Kaygı, gücümüzün sınırlı olduğunu bilmemizle, ölümlülük bilincimizle ve bizi kemiren kuşkularla ilişkilendiriliyor; çünkü diğer hayvanların tersine biz bundan sonra ne olacağını tahmin etmeye çalışırken, bilinmeyenlerle yüzleşmenin yanı sıra, girilmemiş yolları da yansıtabiliyoruz.
Dört bir yandan modern çağda Aşk tehlikelidir mesajları yükleniyor beyinlerimize.
Sorguladığım kadar varım. Düşünen olarak ‘moda’ yaşamayı reddediyorum. Yaşamsal olan her alanın iktidarı yok etmesi, soyması gerekir.
Egemen kültür dayatmalarıyla üstüme gelirken kendi duruşumu kendi evrenim içerisinde belirlemek zorundayım.

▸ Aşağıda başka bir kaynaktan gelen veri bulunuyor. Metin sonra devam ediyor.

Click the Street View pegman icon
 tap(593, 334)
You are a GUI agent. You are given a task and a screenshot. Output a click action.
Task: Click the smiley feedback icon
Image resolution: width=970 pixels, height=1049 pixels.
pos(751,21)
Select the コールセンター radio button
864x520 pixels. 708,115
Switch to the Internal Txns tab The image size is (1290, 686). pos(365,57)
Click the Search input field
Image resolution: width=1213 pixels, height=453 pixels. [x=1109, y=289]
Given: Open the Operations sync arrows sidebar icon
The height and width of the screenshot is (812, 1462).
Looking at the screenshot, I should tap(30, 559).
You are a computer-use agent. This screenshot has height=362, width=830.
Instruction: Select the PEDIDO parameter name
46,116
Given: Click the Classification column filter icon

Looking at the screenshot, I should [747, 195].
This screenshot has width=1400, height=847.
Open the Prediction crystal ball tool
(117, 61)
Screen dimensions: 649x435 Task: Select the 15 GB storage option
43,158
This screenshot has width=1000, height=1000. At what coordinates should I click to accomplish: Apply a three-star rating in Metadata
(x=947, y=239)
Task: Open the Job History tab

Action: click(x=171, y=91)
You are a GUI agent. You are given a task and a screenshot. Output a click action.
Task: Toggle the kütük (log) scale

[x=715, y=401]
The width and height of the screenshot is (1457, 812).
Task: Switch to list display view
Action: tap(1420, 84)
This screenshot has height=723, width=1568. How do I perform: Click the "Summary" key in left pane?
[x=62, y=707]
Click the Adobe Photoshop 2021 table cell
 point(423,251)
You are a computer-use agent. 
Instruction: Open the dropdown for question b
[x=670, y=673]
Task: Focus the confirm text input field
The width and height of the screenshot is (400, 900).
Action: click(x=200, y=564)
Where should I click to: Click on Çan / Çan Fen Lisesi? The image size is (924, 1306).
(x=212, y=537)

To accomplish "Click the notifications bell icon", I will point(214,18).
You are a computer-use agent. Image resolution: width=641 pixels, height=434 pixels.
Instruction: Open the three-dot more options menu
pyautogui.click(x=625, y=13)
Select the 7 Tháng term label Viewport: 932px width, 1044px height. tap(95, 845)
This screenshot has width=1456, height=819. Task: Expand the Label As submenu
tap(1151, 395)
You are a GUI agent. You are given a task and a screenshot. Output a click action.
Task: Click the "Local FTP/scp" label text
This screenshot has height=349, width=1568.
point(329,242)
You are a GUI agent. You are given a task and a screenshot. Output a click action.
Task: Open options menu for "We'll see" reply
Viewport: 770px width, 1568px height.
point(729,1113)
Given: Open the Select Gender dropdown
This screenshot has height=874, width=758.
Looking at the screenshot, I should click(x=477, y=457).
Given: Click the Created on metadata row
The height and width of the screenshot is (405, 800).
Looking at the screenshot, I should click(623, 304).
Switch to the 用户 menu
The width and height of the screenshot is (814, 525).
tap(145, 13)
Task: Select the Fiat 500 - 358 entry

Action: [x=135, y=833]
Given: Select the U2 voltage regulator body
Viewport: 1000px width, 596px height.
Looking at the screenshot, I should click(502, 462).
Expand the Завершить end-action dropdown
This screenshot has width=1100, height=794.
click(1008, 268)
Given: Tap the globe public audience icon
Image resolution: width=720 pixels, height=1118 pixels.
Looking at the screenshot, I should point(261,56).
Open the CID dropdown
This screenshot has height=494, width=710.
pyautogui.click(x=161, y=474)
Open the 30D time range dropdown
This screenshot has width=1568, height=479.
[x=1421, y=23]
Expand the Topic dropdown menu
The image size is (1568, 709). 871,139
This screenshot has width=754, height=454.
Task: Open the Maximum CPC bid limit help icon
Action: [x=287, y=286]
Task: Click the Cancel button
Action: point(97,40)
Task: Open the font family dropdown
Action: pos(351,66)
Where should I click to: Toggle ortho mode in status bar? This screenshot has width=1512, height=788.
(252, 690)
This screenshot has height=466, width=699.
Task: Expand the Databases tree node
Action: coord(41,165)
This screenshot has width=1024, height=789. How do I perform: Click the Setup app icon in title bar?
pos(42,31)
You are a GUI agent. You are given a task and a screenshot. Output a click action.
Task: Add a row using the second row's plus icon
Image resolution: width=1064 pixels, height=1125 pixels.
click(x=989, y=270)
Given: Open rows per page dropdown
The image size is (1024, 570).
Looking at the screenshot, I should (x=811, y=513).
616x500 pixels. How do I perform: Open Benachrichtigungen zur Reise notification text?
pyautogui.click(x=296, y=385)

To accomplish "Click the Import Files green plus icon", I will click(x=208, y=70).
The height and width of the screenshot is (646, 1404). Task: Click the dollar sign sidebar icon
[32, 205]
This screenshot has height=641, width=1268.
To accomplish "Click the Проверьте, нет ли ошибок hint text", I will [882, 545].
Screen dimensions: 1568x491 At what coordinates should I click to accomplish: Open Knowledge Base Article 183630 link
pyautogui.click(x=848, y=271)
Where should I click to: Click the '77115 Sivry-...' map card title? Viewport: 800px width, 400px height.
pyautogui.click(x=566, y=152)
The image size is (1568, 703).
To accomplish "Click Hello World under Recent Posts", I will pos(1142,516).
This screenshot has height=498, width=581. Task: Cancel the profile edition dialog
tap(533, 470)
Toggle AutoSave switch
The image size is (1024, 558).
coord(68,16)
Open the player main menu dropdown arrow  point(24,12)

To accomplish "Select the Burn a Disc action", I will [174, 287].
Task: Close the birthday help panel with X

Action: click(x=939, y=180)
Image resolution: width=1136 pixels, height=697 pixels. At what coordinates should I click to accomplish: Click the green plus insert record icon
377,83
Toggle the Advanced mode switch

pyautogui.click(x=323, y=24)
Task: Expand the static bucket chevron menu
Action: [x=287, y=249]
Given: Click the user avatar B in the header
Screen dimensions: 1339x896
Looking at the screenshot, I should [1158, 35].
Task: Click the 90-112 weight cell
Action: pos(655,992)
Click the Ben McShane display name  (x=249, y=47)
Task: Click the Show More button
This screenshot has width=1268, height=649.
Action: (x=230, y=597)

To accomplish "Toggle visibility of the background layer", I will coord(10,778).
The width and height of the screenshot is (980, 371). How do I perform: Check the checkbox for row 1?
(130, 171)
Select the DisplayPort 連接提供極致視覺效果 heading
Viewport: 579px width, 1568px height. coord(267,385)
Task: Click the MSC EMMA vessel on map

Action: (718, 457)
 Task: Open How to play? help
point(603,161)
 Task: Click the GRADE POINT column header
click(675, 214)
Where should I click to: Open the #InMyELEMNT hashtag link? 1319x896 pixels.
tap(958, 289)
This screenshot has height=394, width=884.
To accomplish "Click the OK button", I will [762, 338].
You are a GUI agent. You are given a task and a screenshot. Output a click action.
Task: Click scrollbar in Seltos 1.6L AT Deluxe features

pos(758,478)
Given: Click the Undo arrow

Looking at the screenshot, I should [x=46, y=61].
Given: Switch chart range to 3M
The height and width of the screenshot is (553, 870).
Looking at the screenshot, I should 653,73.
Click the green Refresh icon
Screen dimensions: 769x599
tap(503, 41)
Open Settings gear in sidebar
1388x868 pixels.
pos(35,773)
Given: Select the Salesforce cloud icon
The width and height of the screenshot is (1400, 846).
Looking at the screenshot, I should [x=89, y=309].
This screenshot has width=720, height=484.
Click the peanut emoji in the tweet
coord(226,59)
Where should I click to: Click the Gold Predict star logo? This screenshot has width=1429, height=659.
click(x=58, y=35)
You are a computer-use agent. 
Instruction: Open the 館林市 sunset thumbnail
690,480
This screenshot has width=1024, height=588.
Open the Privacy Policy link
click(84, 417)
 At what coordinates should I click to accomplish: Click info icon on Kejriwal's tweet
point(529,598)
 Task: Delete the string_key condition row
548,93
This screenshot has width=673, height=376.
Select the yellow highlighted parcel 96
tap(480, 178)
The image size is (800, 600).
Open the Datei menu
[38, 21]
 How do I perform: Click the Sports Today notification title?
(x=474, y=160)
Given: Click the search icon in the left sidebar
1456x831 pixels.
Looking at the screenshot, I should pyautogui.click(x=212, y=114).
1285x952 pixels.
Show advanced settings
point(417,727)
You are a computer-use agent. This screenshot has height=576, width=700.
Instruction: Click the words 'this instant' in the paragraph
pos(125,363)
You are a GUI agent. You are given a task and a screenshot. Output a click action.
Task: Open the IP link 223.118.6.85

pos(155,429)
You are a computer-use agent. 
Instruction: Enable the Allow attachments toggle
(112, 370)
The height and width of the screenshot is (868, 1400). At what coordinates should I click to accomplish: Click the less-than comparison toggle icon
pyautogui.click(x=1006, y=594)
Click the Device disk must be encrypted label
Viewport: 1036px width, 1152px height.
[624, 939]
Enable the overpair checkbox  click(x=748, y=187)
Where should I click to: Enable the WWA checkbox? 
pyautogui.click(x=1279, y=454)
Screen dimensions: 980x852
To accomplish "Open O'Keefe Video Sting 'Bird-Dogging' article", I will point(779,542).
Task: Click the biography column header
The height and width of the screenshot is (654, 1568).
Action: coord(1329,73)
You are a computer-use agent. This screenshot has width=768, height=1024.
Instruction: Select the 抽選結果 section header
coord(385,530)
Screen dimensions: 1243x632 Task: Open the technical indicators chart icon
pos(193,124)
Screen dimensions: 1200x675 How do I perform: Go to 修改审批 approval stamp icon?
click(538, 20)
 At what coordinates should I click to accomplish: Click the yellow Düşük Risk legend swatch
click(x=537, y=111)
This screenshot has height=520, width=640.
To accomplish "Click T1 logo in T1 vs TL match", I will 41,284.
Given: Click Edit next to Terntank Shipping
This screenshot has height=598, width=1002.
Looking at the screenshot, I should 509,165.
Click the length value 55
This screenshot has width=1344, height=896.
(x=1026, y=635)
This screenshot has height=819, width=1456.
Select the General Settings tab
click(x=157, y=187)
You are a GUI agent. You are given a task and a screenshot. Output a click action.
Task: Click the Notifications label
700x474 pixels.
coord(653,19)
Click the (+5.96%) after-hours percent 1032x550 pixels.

Karşı duruşum lezbiyenliğimi bana aşikâr eden Aşk’dan güç alıyor ki o Aşk bende varken karşı özneyi bulmuş ya da bulamamış bunu çok da önemsemiyorum. Değil mi ki nice sevgiler gördük, seveni yangınlarda bırakıp yabancı tenlerde kendini tüketen. İhanetler gördük, yalanlar gördük bizim olan her şeyi bir bir yağmalayan. Ama hep sevdik. Hepsi bu değil mi?